Tais declarações desses ilustres próceres ensejam desde logo crime de responsabilidade, pois incitam a prevaricação dos agentes públicos encarregados de instaurar os processos administrativos contra as empresas superfaturadoras e a estatal, sob a alegação que são elas grandes demais para ser imputadas. Pasmem!
Não obstante tais "recomendações", devem, imediatamente, a CGU e o TCU requisitar cópia integral dos autos ao juízo federal do Paraná - como já o fez e obteve a própria Petrobrás - para, logo em seguida, se instaurarem os processos penal-administrativos contra as pessoas jurídicas implicadas.
Nesses processos administrativos, as empreiteiras e as fornecedoras vão se apresentar como vítimas... de si mesmas. Isso porque o monstruoso produto dos superfaturamentos resultantes dos contratos e aditivos fraudados são por elas embolsados, restando para os parlamentares, partidos, membros do Executivo, diretores da estatal e intermediários uma parte desse mega-assalto aos cofres públicos, via estatal.
Anote-se que as propinas pagas aos múltiplos beneficiários do crime saíram diretamente dos cofres das empreiteiras e das fornecedoras.
Cabe à CGU, na pessoa de seu ministro-chefe, instaurar os processos administrativos contra as empreiteiras e as fornecedoras, que, de acordo com a Lei Anticorrupção, respondem autonomamente pelos delitos corruptivos, independentemente das pessoas físicas envolvidas na operação criminosa.
São elas que usufruem a quase totalidade desse mesmo superfaturamento e pagam, de seu caixa, as propinas. E o crime de corrupção caracteriza-se pelos contratos fraudados em pleno vigor e execução, estando, por isso, plenamente abrangidos pela Lei Anticorrupção.
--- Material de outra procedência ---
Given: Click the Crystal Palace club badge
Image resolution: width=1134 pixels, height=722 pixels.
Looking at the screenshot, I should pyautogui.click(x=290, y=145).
Quanto à Petrobrás, compete a abertura do processo penal-administrativo ao TCU, por sua Secretaria de Controle Externo de Estatais (SCEE), à qual cabem as representações necessárias à imputação dos delitos de corrupção praticados pelas empresas controladas pelo governo.
São, portanto, esses dois órgãos da administração federal que deverão, agora, processar as empresas corruptoras e a Petrobrás. Esta última é que fez e faz a triangulação do sistema de corrupção: superfatura os contratos, paga esse superfaturamento às empreiteiras e fornecedoras e estas repassam uma parte do produto do butim aos políticos, aos partidos, aos intermediários e aos diretores da outrora respeitável estatal.
Se a CGU e a SCEE do Tribunal de Contas fizerem corpo mole e não ingressarem - como sugerem o vice-presidente, o presidente do próprio TCU e o líder do PT - com as ações penal-administrativas contra a Petrobrás e as pessoas jurídicas empreiteiras e fornecedoras, serão processados criminal, administrativa e civilmente na pessoa de seus titulares - o ministro-chefe da CGU e o presidente do TCU, conforme estabelece a própria Lei Anticorrupção.
Nessa hipótese de prevaricação instigada, caberá - sempre conforme a Lei Anticorrupção - ao Ministério Público, por delegação legal, assumir o processo penal-administrativo contra a estatal e a grande "famiglia", simpaticamente chamada de "clube" por seus "capi-regimes".